Idola questionnée ne put apporter aucun éclaircissement.

C’était bien elle-même qui avait reçu l’appel téléphonique. La personne à l’autre bout du fil avait une jolie voix et paraissait anxieuse de lui parler. Elle n’avait pas voulu se nommer et s’était contentée de s’appeler Mademoiselle X…

En appelant au numéro précité et en la demandant sous ce nom, on comprendrait.

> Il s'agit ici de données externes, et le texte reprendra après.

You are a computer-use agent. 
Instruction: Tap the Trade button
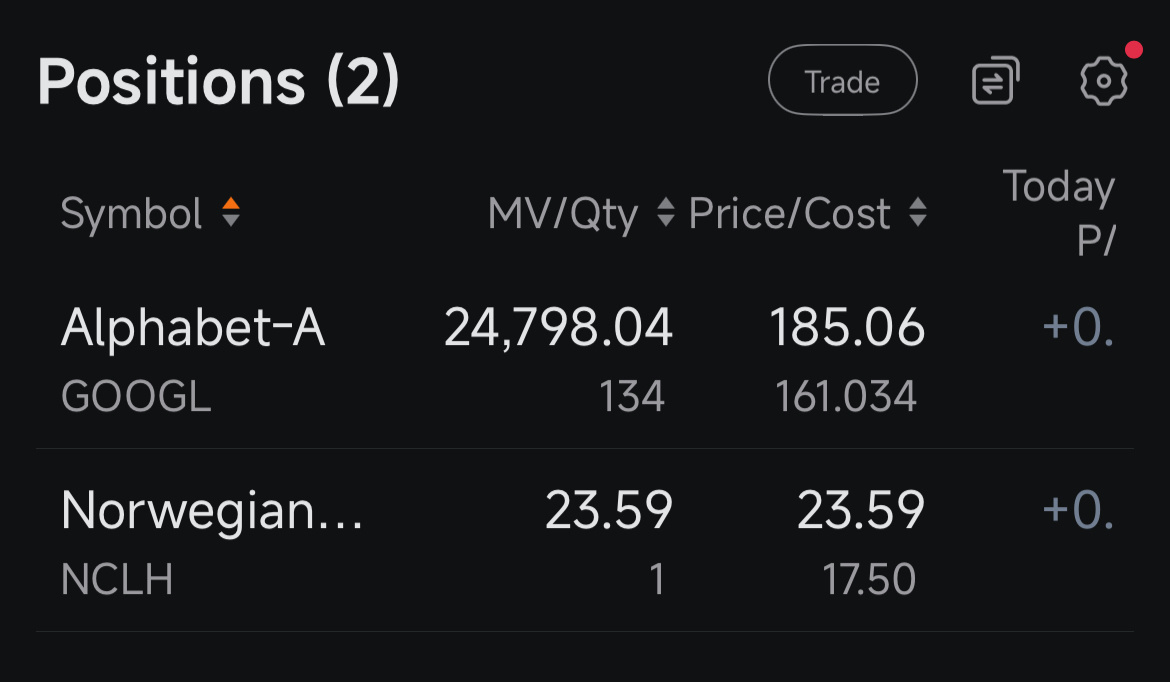(x=842, y=81)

Elle avait de plus ajouté que c’était pour une affaire très importante.

— Que le diable l’emporte elle et toutes ses intrigues, grogna le jeune homme après avoir congédié sa cuisinière.

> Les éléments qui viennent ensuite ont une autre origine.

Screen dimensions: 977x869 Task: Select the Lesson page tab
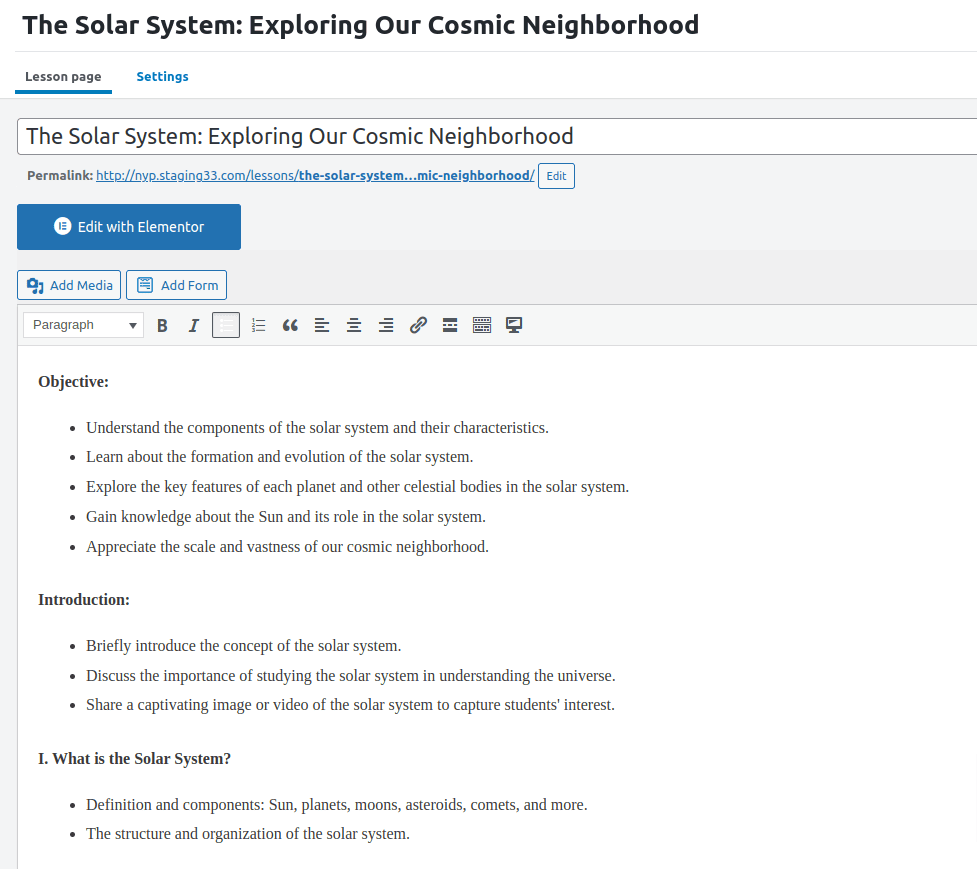(x=63, y=77)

Mais à peine était-il installé depuis une heure, mettant ordre à ses affaires et commençant à rédiger son projet de compagnie, que le téléphone sonna.

Il répondit lui-même.

— Monsieur Dumas est-il chez lui, demanda une voix qu’il crut reconnaître.

— C’est moi-même, Mademoiselle, répondit-il d’un ton bourru.

— Monsieur Dumas… il y a…

— Il y a quoi ?… je suis très pressé.

— Il y a que le danger vous menace.

— Vous m’ennuyez avec ces dangers, ces conspirations… fichez-moi la paix et ne me dérangez plus pour ces sornettes.

La voix se fit suppliante.

— Monsieur Dumas… je vous en prie, écoutez-moi.

— D’abord qui êtes-vous ?

— Mon nom vous importe peu… ce que j’ai à vous dire est très important et je ne puis vous le dire au téléphone.

— Alors où puis-je vous rencontrer ?

— Ce soir à six heures… au coin de telle et telle rue… Venez seul et ne parlez à personne de cette entrevue, c’est plus grave que vous ne croyez.

— C’est entendu, j’irai… à ce soir.

Et brusquement il raccrocha le récepteur.

« Encore le roman feuilleton qui recommence ». Mais cette fois je vais en avoir le cœur net.

Il essaya de s’absorber dans son travail. Ce fut inutile. Bien que ne voulant pas paraître, encore moins se l’avouer, il était intrigué. Déjà son imagination battait la campagne, il avait hâte d’être à six heures pour posséder enfin la clef de l’énigme.

Incapable de travailler plus longtemps, il remisa ses papiers et ses documents dans le coffre-fort et s’enferma dans un cinéma pour le reste de l’après-midi.

Vers cinq heures et demie, il sortit et se dirigea à pied vers l’endroit du rendez-vous.

Quelle ne fut pas sa surprise de se trouver face à face avec l’inconnue de ses rêves. Décidément, le destin se plaisait à mêler les cartes et cette jeune fille qu’il le veuille ou ne le veuille pas, s’implantait dans sa vie.

Qui était-elle ? Une intrigante qui en voulait à son argent ? Son air candide et l’expression de franchise qui la caractérisait éloignaient cette hypothèse. Et puis, une fois elle lui avait rendu service et la lettre d’avertissement venait à son heure.

Alors, par quels enchaînements de faits et de circonstances était-elle au courant du complot tramé contre lui ? Appartenait-elle à l’Underworld ? Là encore l’hypothèse était inadmissible.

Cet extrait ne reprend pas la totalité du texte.